I'm reloading a module this way:

require('./module.js');             // require the module
delete require.cache('/module.js'); // delete module from cache
require('/module.js');              // re-require the module

But there is a problem if the module contains something like this:

setInterval(function(){ 
    console.log('hello!'); 
}, 1000);

Every time I reload the module a new setInterval is called, but the last one is NOT closed.

Is there any way to know about each module's (long) running functions so I can stop them before I require it again? Or any suggestions how can I make this work?

I'm open to any crazy ideas.

Was it helpful?

Solution

This is just a wild guess but you may be able to load the module within a domain.

When you are done use domain.dispose() to clear the timers:

The dispose method destroys a domain, and makes a best effort attempt to clean up any and all IO that is associated with the domain. Streams are aborted, ended, closed, and/or destroyed. Timers are cleared. Explicitly bound callbacks are no longer called.

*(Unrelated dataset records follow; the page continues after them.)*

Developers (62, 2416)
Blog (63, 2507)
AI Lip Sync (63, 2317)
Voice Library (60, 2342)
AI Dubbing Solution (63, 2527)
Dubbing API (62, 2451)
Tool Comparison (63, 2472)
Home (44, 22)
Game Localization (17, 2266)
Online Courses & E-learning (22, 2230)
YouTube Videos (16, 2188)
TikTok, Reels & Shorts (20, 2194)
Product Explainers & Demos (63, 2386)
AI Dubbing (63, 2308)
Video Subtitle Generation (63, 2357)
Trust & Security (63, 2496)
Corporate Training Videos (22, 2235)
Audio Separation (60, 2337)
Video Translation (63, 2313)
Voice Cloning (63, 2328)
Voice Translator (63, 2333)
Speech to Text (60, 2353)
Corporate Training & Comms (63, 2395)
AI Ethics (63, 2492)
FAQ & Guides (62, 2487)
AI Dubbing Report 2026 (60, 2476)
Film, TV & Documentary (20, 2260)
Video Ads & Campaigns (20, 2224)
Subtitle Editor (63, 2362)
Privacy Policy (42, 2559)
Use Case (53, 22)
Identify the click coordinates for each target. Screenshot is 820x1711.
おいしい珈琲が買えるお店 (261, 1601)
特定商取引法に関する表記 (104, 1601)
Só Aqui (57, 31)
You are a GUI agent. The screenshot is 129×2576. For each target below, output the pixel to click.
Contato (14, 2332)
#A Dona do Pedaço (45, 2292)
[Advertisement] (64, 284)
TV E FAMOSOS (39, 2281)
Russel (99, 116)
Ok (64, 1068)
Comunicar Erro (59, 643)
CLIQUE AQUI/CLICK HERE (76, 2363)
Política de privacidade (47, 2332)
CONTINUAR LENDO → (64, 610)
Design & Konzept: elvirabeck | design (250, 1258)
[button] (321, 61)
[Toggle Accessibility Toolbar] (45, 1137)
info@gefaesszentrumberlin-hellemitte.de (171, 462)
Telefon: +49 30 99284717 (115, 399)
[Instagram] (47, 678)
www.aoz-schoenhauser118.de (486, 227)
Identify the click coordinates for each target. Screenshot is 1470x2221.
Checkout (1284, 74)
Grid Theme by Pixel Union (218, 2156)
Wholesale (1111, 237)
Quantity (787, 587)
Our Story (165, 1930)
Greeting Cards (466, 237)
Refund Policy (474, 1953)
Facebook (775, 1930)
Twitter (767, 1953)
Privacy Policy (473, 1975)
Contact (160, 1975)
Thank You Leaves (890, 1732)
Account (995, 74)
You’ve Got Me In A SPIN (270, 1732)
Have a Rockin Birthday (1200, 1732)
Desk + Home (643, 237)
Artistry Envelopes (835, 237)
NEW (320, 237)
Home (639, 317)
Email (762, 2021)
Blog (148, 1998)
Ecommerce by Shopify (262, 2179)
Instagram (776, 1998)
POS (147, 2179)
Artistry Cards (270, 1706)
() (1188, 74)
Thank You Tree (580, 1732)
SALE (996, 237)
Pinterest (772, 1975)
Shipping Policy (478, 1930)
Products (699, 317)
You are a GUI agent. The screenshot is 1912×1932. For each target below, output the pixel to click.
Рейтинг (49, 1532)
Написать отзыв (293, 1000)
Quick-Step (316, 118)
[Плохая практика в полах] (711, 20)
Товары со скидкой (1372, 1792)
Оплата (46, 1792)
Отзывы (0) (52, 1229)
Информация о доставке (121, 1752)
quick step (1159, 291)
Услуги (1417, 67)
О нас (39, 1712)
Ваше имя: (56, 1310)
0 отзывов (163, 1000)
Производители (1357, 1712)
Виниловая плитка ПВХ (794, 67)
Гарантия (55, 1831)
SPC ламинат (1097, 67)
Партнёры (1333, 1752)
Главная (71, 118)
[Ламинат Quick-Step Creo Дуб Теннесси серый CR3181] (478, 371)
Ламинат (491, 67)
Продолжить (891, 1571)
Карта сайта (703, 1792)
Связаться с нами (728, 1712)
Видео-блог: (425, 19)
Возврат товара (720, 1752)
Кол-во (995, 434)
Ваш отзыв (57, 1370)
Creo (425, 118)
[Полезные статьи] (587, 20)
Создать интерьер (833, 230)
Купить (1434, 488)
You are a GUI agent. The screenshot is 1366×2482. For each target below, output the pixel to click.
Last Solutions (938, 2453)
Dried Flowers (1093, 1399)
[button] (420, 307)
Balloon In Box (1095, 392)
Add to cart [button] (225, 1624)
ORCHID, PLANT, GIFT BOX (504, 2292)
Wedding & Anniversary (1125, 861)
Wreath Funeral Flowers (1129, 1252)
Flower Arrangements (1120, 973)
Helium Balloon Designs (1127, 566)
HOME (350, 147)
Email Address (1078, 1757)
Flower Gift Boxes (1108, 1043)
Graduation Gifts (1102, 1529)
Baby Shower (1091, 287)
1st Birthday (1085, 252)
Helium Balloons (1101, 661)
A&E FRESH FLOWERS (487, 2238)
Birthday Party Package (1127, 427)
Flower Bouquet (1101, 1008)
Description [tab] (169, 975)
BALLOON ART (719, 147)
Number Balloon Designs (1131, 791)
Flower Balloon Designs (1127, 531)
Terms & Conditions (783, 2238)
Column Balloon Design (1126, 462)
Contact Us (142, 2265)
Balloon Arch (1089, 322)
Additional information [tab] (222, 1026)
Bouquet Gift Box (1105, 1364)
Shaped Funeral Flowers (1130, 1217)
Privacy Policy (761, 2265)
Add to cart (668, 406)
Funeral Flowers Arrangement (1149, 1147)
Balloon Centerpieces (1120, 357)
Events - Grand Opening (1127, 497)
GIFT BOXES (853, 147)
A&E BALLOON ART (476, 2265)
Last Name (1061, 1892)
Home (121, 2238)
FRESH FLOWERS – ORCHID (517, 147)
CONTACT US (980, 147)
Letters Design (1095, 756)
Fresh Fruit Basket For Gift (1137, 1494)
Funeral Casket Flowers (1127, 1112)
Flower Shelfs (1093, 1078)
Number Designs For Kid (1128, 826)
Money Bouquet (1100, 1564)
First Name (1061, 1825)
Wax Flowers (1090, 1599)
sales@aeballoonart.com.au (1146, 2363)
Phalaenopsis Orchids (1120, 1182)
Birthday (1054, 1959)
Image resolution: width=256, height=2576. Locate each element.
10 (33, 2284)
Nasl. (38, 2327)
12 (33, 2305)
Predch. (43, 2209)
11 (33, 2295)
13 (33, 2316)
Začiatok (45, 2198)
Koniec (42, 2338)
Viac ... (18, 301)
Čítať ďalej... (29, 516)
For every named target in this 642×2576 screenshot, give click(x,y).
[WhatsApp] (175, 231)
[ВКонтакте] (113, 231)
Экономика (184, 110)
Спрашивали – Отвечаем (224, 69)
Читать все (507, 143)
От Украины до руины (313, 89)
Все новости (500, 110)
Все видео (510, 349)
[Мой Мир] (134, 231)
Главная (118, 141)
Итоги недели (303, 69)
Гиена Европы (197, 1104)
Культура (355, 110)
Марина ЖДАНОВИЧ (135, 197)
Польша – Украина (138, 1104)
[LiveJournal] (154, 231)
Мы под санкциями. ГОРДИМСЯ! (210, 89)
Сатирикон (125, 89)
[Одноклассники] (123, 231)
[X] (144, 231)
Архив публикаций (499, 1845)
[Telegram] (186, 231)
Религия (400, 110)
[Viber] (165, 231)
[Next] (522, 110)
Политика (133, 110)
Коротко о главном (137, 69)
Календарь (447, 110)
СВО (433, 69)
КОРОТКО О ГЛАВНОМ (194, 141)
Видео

Any error events that are raised as a result of this are ignored.

OTHER TIPS

I would simply set a reference to the interval and expose a method in order to stop it like:

var interval = setInterval(function () {
    console.log('hello');
}, 1000);

var clearInt = clearInterval(interval);

I dont think you can hook into any events as you are simply deleting a reference. If it doesnt exist anymore it reloads. Before you do this call the clearInt function.

You could create an IntervalRegistry in your main application:

global.IntervalRegistry = {
    intervals : {},
    register  : function(module, id) {
      if (! this.intervals[module])
      {
        this.intervals[module] = [];
      }
      this.intervals[module].push(id);
    },
    clean     : function(module) {
      for (var i in this.intervals[module])
      {
        var id = this.intervals[module][i];
        clearInterval(id);
      }
      delete this.intervals[module];
    }
  };

In your module, you would register the interval created there:

// module.js
IntervalRegistry.register(__filename, setInterval(function() {
  console.log('hello!');
}, 1000));

When it's time to clean up, call this:

var modulename = '/full/path/to/module.js'; // !!! see below
IntervalRegistry.clean(modulename);
delete require.cache[modulename];

Remember that modules are stored with their full filename in require.cache.